How do we come up with this number? It’s pieced together from Chinese sources. Beijing estimates that there are only 12 million Uyghurs (not 17 million, the Uyghur estimate) and according to Radio Free Asia and AP, the local PSBs tend to brag about their arrests: 10% of the Uyghur northern population is incarcerated, 40% in Hotan, 10% in Kashgar. Easy enough to get to a million, although let’s acknowledge the uncertainties; these may be “revolving door” numbers with “sentences” ranging from a single weekend to 20 years. It won’t be cleared up soon. With the arrest of the Globe and Mail’s Nathan Vanderklippe, Western journalists have generally avoided the trek out to Xinjiang. So under conditions of an Internet black-out, the academic, political, and intelligence community believe – as do I – that these are the best numbers that we can get.
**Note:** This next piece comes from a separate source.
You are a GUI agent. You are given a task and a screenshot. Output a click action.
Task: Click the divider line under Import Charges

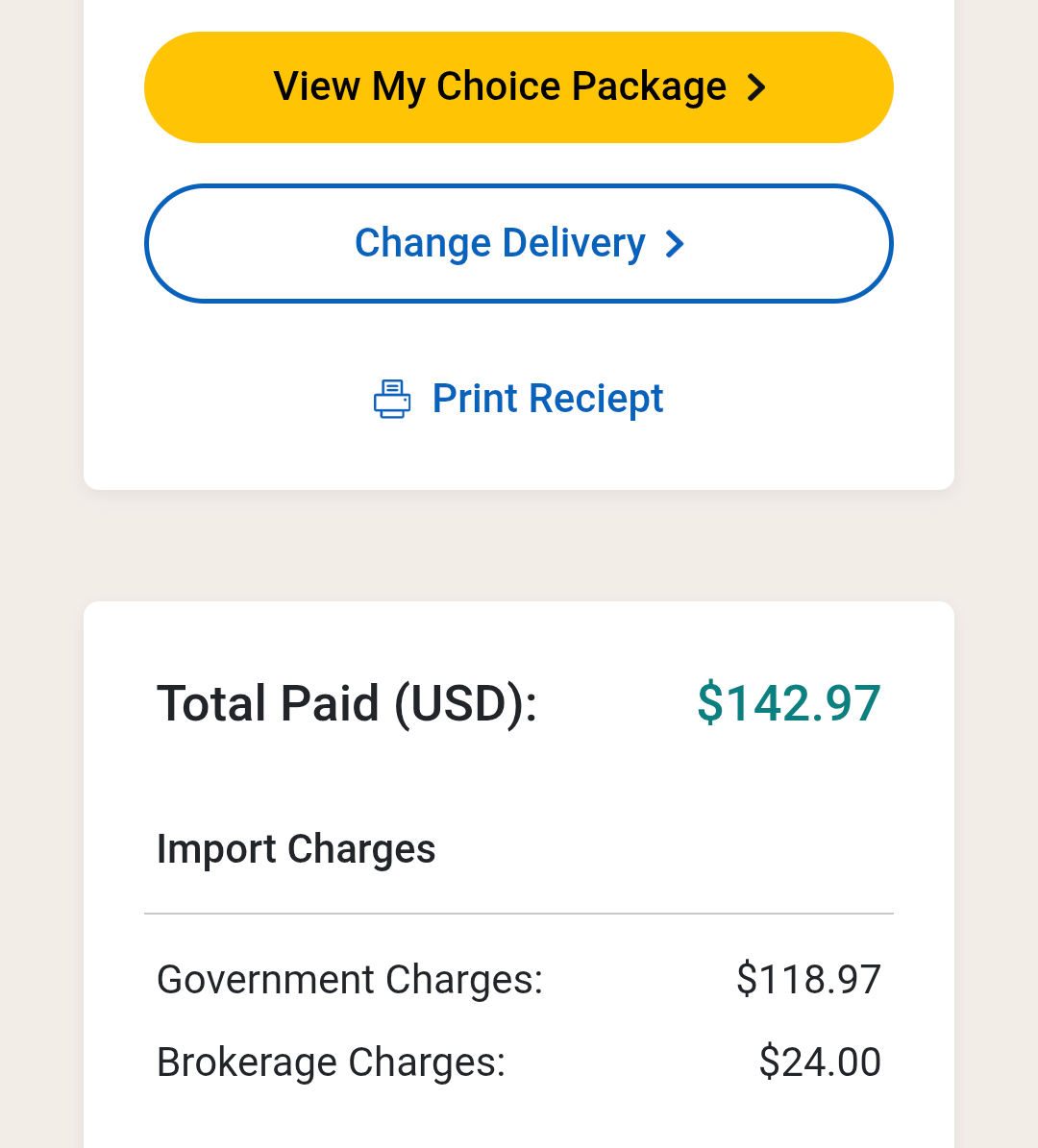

The tragedy lies behind these numbers. Every township has a story: In Bullaqsu, there are “hardly any males to be seen.” The pretext was an incident four years ago where police removed two women’s headscarves. About 200 Uyghurs stopped the police from arresting the women. So the PSB multiplied that number by four, and threw all the males in a camp.

Or take just one of the deaths in detention. An 87-year-old man was held for a year, with continuous sound torture using a specifically designed helmet – along with sleep and water deprivation. The PSB released him and he died. Immediately. Anyone familiar with my book, The Slaughter, or indeed many of the accounts on will know the pattern. Release to the home community at the point of death – “kill the chicken to scare the monkey”
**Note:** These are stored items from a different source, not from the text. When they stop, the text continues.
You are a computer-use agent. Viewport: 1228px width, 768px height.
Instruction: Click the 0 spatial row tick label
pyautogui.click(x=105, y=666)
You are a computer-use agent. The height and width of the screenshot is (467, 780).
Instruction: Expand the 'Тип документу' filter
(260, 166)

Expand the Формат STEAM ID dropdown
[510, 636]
And the humiliations: Mosques patrolled. Then shut down. Then destroyed. Suppressing public displays of Muslim prayer. Then the compulsory patriotic songs. Then imams forced to perform the “Little Apple” dance. College students forced to eat during Ramadan. Uyghur prisoners forced to drink alcohol and eat pork – specifically, the pig’s head, feet, and guts.

The oft-imagined world of Islamophobia is the real-life world of the Uyghurs. And any practitioner who had to step on a poster of Teacher Li Hongzhi just to pay a visit to a loved one in the Dragon Mountain labor camp will know that this gratuitous humiliation – the rape of human dignity – may be the worst torture of all.

So if the British Foreign Office is listening: The time for questions about organ harvesting and the reasons for the persecution – that’s done. Because it is already starting over again.

Congress and the European Parliament have openly condemned Beijing for the organ harvesting prisoners of conscience, so you don’t need to re-invent the wheel. Nor do you need the big dogs or “the new world scenario.” You need to run with your allies, and publicly, explicitly, condemn Beijing.